INFORMATION SHOWN —
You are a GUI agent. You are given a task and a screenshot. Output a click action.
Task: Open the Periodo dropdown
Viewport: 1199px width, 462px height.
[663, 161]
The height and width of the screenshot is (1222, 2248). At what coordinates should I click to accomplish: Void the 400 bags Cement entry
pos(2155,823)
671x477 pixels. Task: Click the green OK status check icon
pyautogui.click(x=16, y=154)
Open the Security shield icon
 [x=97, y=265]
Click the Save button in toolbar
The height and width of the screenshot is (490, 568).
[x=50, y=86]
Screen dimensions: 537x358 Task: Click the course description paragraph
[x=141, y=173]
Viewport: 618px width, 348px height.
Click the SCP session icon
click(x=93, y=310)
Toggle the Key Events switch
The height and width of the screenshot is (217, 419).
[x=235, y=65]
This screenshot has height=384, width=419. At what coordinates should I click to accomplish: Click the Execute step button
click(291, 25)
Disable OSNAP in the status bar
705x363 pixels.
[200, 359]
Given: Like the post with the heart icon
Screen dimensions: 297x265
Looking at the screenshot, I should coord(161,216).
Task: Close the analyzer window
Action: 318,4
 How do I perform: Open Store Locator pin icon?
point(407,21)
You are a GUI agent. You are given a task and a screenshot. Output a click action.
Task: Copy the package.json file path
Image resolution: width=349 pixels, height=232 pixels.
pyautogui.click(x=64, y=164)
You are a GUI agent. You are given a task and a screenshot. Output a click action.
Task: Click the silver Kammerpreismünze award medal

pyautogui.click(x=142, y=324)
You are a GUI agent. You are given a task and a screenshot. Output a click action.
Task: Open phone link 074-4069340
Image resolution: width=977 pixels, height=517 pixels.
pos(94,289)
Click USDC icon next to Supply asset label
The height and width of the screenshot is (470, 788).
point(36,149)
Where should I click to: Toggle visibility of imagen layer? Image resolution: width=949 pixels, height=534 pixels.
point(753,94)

REQUIRED ACTION —
Return the listing above in its exact form.

SOLUTION TO THE PROBLEM —
You are a GUI agent. You are given a task and a screenshot. Output a click action.
Task: Open the Periodo dropdown
Viewport: 1199px width, 462px height.
[663, 161]
The height and width of the screenshot is (1222, 2248). At what coordinates should I click to accomplish: Void the 400 bags Cement entry
pos(2155,823)
671x477 pixels. Task: Click the green OK status check icon
pyautogui.click(x=16, y=154)
Open the Security shield icon
 [x=97, y=265]
Click the Save button in toolbar
The height and width of the screenshot is (490, 568).
[x=50, y=86]
Screen dimensions: 537x358 Task: Click the course description paragraph
[x=141, y=173]
Viewport: 618px width, 348px height.
Click the SCP session icon
click(x=93, y=310)
Toggle the Key Events switch
The height and width of the screenshot is (217, 419).
[x=235, y=65]
This screenshot has height=384, width=419. At what coordinates should I click to accomplish: Click the Execute step button
click(291, 25)
Disable OSNAP in the status bar
705x363 pixels.
[200, 359]
Given: Like the post with the heart icon
Screen dimensions: 297x265
Looking at the screenshot, I should coord(161,216).
Task: Close the analyzer window
Action: 318,4
 How do I perform: Open Store Locator pin icon?
point(407,21)
You are a GUI agent. You are given a task and a screenshot. Output a click action.
Task: Copy the package.json file path
Image resolution: width=349 pixels, height=232 pixels.
pyautogui.click(x=64, y=164)
You are a GUI agent. You are given a task and a screenshot. Output a click action.
Task: Click the silver Kammerpreismünze award medal

pyautogui.click(x=142, y=324)
You are a GUI agent. You are given a task and a screenshot. Output a click action.
Task: Open phone link 074-4069340
Image resolution: width=977 pixels, height=517 pixels.
pos(94,289)
Click USDC icon next to Supply asset label
The height and width of the screenshot is (470, 788).
point(36,149)
Where should I click to: Toggle visibility of imagen layer? Image resolution: width=949 pixels, height=534 pixels.
point(753,94)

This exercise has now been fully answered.